The existing provision and also the new provision does not state that the date of receipt of immovable property means date of its registration.
Under the above circumstances, I am of the opinion, that if one fulfills the stipulations of section 2(47) of the Income Tax Act, 1961 read withSection 53A of the Transfer of Property Act , then there is good ground to defend in case of property purchased before 1.10.2009.
So we can conclude that property which is received/ purchased before 1st October 2009 though not registered will not be hit by the provisions of section 56(2)(vii), provided the stipulations as mentioned above are fulfilled.
However in view of the prevailing confusion, I suggest that the Central Board of Direct Taxes may also kindly issue a clarification on this issue to help the taxpayers.

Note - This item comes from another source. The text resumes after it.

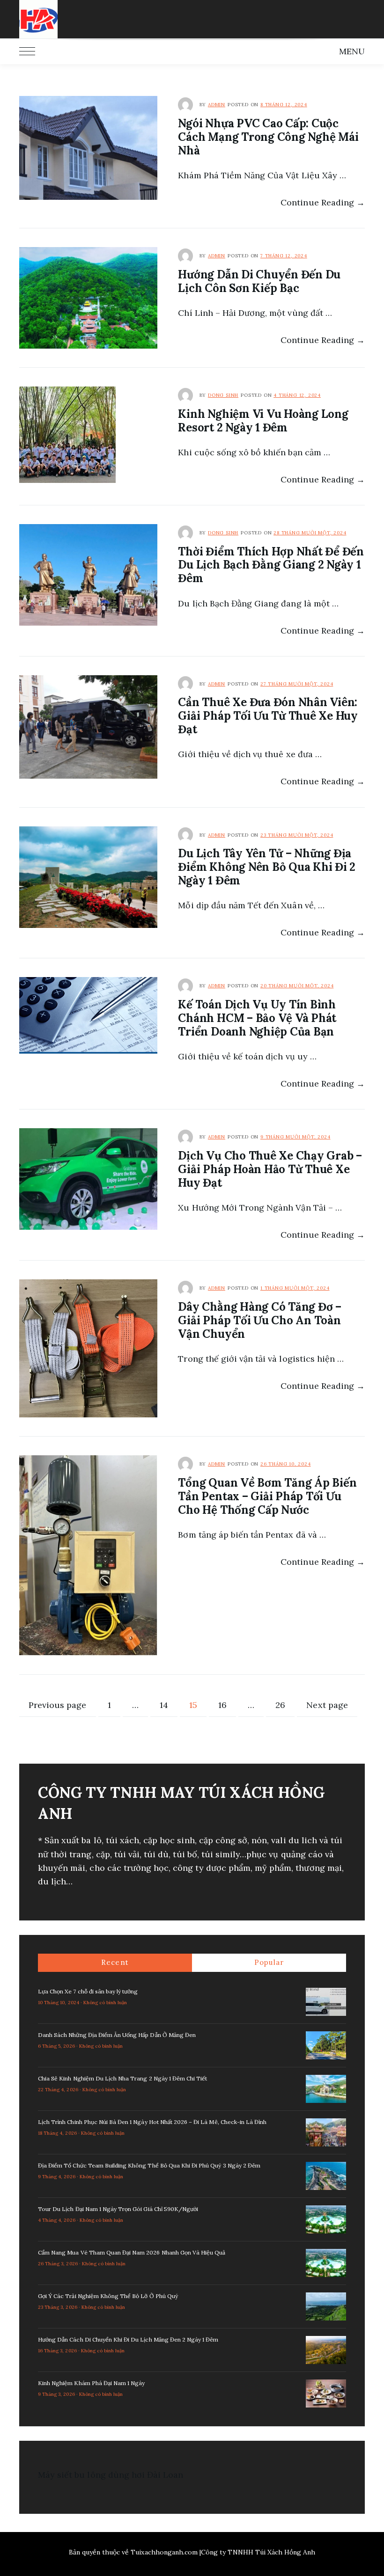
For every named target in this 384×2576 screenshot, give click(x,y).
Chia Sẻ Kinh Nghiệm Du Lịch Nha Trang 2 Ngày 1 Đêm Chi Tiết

Narayan Jain, LL.M., Advocate
Govt has also issued a press release regarding above issue which is reproduced hereunder
Provision regarding taxability of any Gift-in-kind, value of which exceeds Rupees Fifty Thousand
Press Release No. 402/92/2006-MC (21 of 2009), dated 30-9-2009
The Income Tax Act 1961 (the Act) has been amended with effect from 1st October 2009 to provide that any gift-in-kind, being an immovable property or any other property, the value of which exceeds Rs.50,000 (rupees fifty thousand), will become taxable in the hands of the donee, being an individual or a Hindu Undivided Family (HUF), as income from other sources under clause (vii) of sub-section 2 of section 56 of the Act. Therefore, any such person who receives a gift of any such property on or after 1st October 2009 must pay the income tax due on the value of the gift and disclose the taxable value of such property in the return of income for assessment year 2010-11 and subsequent years.
The following types of gifts will, however, not be subject to tax, i.e. gifts (a) from a person who is a relative; (b) on the occasion of marriage of the individual; (c) under a will or by way of inheritance; (d) in contemplation of death of the donor; (e) from any local authority as defined in the Explanation to section 10(20) of the Act; (f) from any fund or trust established under section 10(23C) of the Act; (g) from any trust or institution registered under section 12AA of the Act.
Relative is defined in the Act as (i) spouse; (ii) brother or sister; (iii) brother or sister of the spouse; (iv) brother or sister of either of the parents; (v) any lineal ascendant or descendant; (vi) spouse of any of the relative at clauses (ii) to (v); of the individual. Gifts received from these relatives will not be subject to tax.
Earlier cash gifts exceeding Rs.25,000 were subject to tax with effect from 1st April 2004. Later the Act was amended with effect from 1st April 2006 to tax all cash gifts having aggregate value exceeding Rs.50,000. Cash gifts also enjoy exemptions as is available for gifts-in-kind.